▶ _CONSIGNE DE TRAVAIL A_
Citez fidèlement le passage de l'article sur l'héritage de Charles Taylor allant de « Pauvreté généralisée, corruption » jusqu'à « un pays exsangue. ».

▶ _TEXTE FOURNI_
• • • • •

Un si lourd héritage

Pauvreté généralisée, corruption endémique, infrastructures hors d’usage, système de santé déliquescent… Charles Taylor laisse derrière lui un pays exsangue.

Publié le 8 août 2003 Lecture : 5 minutes.

Exil doré ad vitam eternam au Nigeria ? Asile temporaire avant une éventuelle comparution devant le Tribunal spécial pour la Sierra Leone à Freetown ? Ou vrai-faux départ pour préparer une nouvelle conquête du pouvoir par les armes et la ruse ? Peu importe, oserait-on presque dire, si la situation du Liberia n’était politiquement, humainement et économiquement désastreuse. Car, avant de prendre les rênes du pouvoir et, surtout, depuis qu’il est installé dans le fauteuil présidentiel, Charles Taylor a mené une politique de la terre brûlée : moi ou le chaos. Les Libériens ont eu droit aux deux. De fait, le Liberia de juillet 1997, celui dont hérite Taylor par la grâce des urnes après six ans de descente aux enfers, ressemble beaucoup au Liberia d’aujourd’hui. L’eau courante n’est jamais réapparue à Monrovia, ni l’électricité. La pauvreté est généralisée même si l’appareil statistique, lui-même en piteux état, ne permet pas d’en apprécier précisément l’ampleur. On sait aussi que le sida a commencé, ces dernières années, à faire des ravages. Une progression facilitée par la déliquescence du système de santé.

Le pays a pourtant connu la paix au cours des premières années du mandat de Taylor. Et amorcé une reconstruction avant que les mauvaises habitudes du chef de guerre ne reprennent le dessus sur les promesses faites par celui qui avait enfin réalisé son rêve : se faire appeler « Mister President ». En 1998, le Liberia semble engagé sur la voie de la normalisation, avec le soutien d’une communauté internationale, certes méfiante, compte tenu du pedigree du nouveau président, mais résignée à composer avec lui. Le « seigneur de guerre » est même reçu avec les honneurs à l’Élysée par le président français Jacques Chirac, en septembre 1998. Six mois plus tôt, en avril 1998, une conférence spéciale de donateurs est organisée à Paris pour soutenir financièrement le programme national de reconstruction. Une enveloppe de 220 millions de dollars est débloquée. Après être tombé à environ 10 % de son niveau d’avant-guerre (1989), le Produit intérieur brut (PIB) a plus que doublé au cours de la première année de paix (croissance de 106,3 % en 1997, selon le Fonds monétaire international, une performance typique d’une économie qui repart de zéro). La reprise se poursuit à un rythme soutenu, avec un taux de croissance annuel estimé à 24 % sur la période 1998-2000. L’aide internationale dépasse alors 300 millions de dollars (14 % du PIB).

• • • • •

▶ _CONSIGNE DE TRAVAIL B_
Imprimez à l'identique, et sans rien d'autre, les lignes du listing allant de celle qui contient « This screenshot has width=1205, height=738. » jusqu'à celle qui contient « chart-legend: HLS-GER 3 HLS-GER 2 is », ces deux lignes comprises.

▶ _DONNÉES AFFICHÉES_
• • • • •

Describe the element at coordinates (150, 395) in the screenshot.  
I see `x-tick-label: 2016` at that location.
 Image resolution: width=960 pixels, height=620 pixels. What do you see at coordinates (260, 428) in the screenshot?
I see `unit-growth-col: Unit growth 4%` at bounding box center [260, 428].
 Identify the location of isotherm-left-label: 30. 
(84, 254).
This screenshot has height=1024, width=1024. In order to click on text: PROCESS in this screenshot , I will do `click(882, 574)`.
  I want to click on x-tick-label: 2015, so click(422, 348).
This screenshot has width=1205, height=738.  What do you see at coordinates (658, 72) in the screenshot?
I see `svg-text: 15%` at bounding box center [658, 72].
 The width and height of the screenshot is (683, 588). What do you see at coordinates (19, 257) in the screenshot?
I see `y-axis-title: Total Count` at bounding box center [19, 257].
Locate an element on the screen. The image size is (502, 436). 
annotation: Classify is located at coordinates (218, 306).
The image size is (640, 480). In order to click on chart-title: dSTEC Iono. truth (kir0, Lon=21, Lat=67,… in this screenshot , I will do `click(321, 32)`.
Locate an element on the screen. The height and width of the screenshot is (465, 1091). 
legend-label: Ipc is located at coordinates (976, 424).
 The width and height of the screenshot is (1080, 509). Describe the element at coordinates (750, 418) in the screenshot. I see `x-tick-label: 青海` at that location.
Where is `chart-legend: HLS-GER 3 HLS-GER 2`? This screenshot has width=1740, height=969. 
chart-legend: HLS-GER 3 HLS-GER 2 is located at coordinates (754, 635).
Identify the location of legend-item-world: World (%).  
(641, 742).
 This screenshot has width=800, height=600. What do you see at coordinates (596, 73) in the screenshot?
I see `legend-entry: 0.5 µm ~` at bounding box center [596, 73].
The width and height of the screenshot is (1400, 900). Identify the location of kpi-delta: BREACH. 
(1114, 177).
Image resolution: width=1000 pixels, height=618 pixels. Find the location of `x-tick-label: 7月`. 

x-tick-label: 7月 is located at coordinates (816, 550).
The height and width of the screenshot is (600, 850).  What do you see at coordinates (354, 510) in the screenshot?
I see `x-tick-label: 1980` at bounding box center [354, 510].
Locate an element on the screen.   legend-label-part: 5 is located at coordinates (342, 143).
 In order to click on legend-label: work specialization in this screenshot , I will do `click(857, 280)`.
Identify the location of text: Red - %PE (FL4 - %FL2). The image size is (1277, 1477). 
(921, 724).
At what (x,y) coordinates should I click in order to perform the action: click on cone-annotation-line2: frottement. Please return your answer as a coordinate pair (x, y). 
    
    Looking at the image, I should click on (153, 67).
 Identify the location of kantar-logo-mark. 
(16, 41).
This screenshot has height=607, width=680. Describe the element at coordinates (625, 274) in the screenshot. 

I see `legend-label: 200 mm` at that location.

• • • • •

▶ _RÉPONSE RÉDIGÉE A_
Pauvreté généralisée, corruption endémique, infrastructures hors d’usage, système de santé déliquescent… Charles Taylor laisse derrière lui un pays exsangue.

▶ _RÉPONSE RÉDIGÉE B_
This screenshot has width=1205, height=738.  What do you see at coordinates (658, 72) in the screenshot?
I see `svg-text: 15%` at bounding box center [658, 72].
 The width and height of the screenshot is (683, 588). What do you see at coordinates (19, 257) in the screenshot?
I see `y-axis-title: Total Count` at bounding box center [19, 257].
Locate an element on the screen. The image size is (502, 436). 
annotation: Classify is located at coordinates (218, 306).
The image size is (640, 480). In order to click on chart-title: dSTEC Iono. truth (kir0, Lon=21, Lat=67,… in this screenshot , I will do `click(321, 32)`.
Locate an element on the screen. The height and width of the screenshot is (465, 1091). 
legend-label: Ipc is located at coordinates (976, 424).
 The width and height of the screenshot is (1080, 509). Describe the element at coordinates (750, 418) in the screenshot. I see `x-tick-label: 青海` at that location.
Where is `chart-legend: HLS-GER 3 HLS-GER 2`? This screenshot has width=1740, height=969. 
chart-legend: HLS-GER 3 HLS-GER 2 is located at coordinates (754, 635).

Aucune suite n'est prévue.